Brian Hajeski, 41, of Brick, N.J., reacts after looking at debris of a home that washed up on to the Mantoloking Bridge the morning after superstorm Sandy rolled through.

By Juan Cole

(Page 2)

Workers and labor unions can take their own stand by divesting from coal, gas and oil companies in their pension funds, and can lobby for the closing of coal plants and a rapid move to wind and solar energy. The House of Representatives is useless, but municipal and state governments can accomplish a lot with their own energy projects and with tax rebates. Officials often will not offer them, however, unless pressured to do so. Not only unions, but organizations representing women and minorities have a stake in preventing these calamities. There are also expanding opportunities for crowdsourcing the funding of solar and wind projects. Solar panels are increasingly affordable and should be on every roof in the United States, and it is the people who can make that happen.

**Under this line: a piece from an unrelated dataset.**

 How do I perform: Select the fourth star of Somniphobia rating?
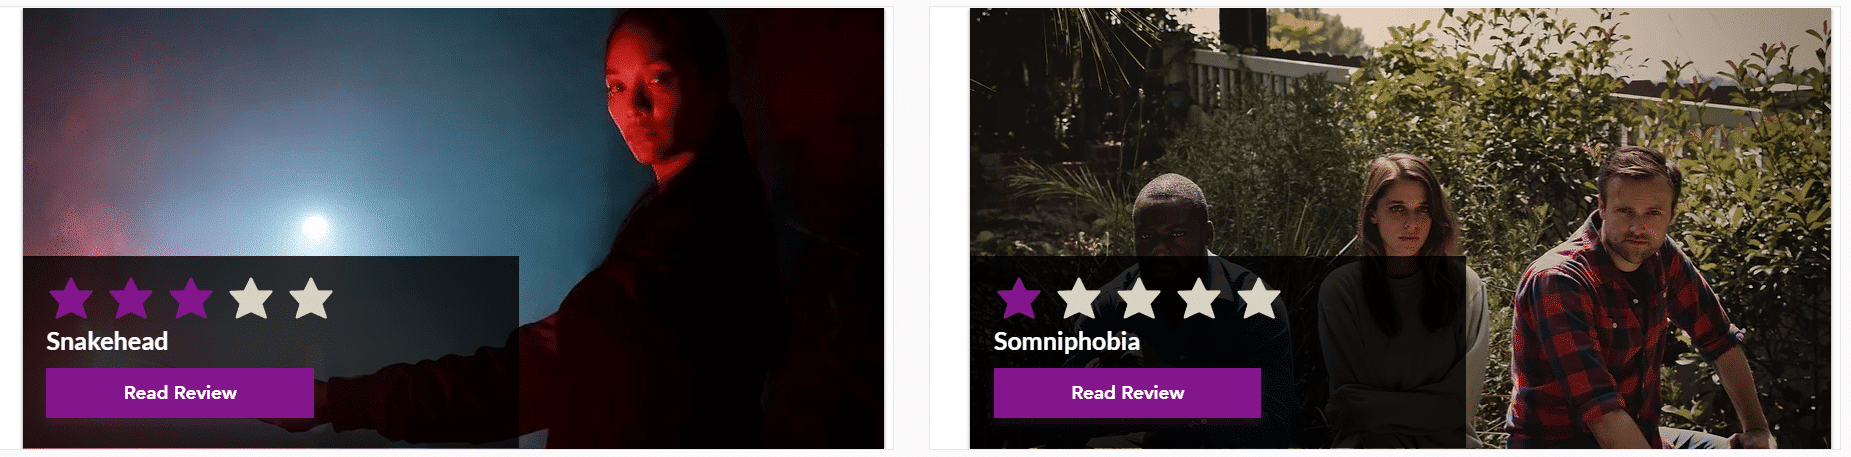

If carbon emissions are not radically reduced by 2020, we will be doomed to some of the worst effects of the intensified greenhouse gases. President Obama’s Environmental Protection Agency has finally enforced mercury pollution limits at coal plants, and is forcing substantial numbers of them to close. But all of them have to be shut in eight years if we are to avoid calamities, and it is not Obama’s instinct to pursue radical change. Nor has he been good about standing in the way of hydraulic fracturing (or “fracking”), a method of extracting natural gas that emits a great deal of methane. The president’s constituencies have to hold him to his inaugural promises and let him know that dealing with CO2 emissions and climate change is among their highest priorities for his second term.